The study highlights a structural misalignment between mineral production, enabling infrastructure and demand across the continent, calling for stronger regional planning anchored in Africa’s long-term material needs. Using the steel value chain as an example, it notes that while Africa hosts world-class endowments of ferro-alloys and iron ore, these supply chains remain tied to Asian steel cycles rather than Africa’s own development trajectory.
This exposure, the report argues, has proved economically costly. A slowdown in Asian steel demand—driven largely by China’s property downturn—has transmitted shocks into African mineral markets. In the Democratic Republic of the Congo, cobalt production quotas have been imposed to manage oversupply and collapsing prices.

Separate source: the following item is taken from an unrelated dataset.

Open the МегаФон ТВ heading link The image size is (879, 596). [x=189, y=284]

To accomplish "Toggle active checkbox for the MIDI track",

In South Africa, primary steelmaking capacity has shut down amid weak domestic demand and high costs, while major manganese operations in Gabon have faced periodic suspensions due to softer alloy demand from Asia.
These disruptions are occurring even as Africa expands transport networks, power systems, housing and industrial capacity that depend on these same materials. According to the Compendium, the challenge is not a lack of demand but the failure to align mineral production, processing capacity and infrastructure investment around Africa’s long-term development needs.
Infrastructure is identified as the central pillar of an effective mineral strategy—not merely as an enabler, but as the system that connects raw materials, processing facilities and end-use demand. Power costs and reliability, transport connectivity and access to industrial land are described as decisive factors in determining whether beneficiation is commercially viable.
To address this, the report maps mineral deposits and producing assets alongside railways, ports, power generation hubs and transmission networks, identifying where regional value chains can realistically be developed. It calls for targeted investment in shared rail corridors and cross-border power transmission, particularly in mineral-rich regions where coordinated infrastructure could unlock scale and support regional industrial platforms.
The Compendium also situates Africa’s mineral strategy within a fragmenting global economy shaped by trade tensions, export controls and industrial policy. While these shifts elevate the strategic relevance of Africa’s minerals, the report cautions that benefits will accrue only where the continent can offer reliable, value-adding alternatives to global markets.
Rather than remaining a marginal supplier of raw materials, the study advocates selective integration into strategically exposed segments of global supply chains—particularly for minerals with highly concentrated processing markets such as manganese, rare earths, graphite and uranium.
Encouraging signs are already emerging. Angola is developing one of the world’s largest high-grade rare earth magnet metal deposits; Mozambique has become a key feedstock hub for graphite and anode materials; battery-grade manganese sulphate projects are advancing in Southern Africa; and uranium production has resumed in Namibia and Malawi between 2024 and 2025.
According to the AFC, these developments point to a narrow but critical window for Africa to convert mineral endowment into sustainable industrial growth—provided data transparency, infrastructure coordination and regional demand anchoring are addressed with urgency.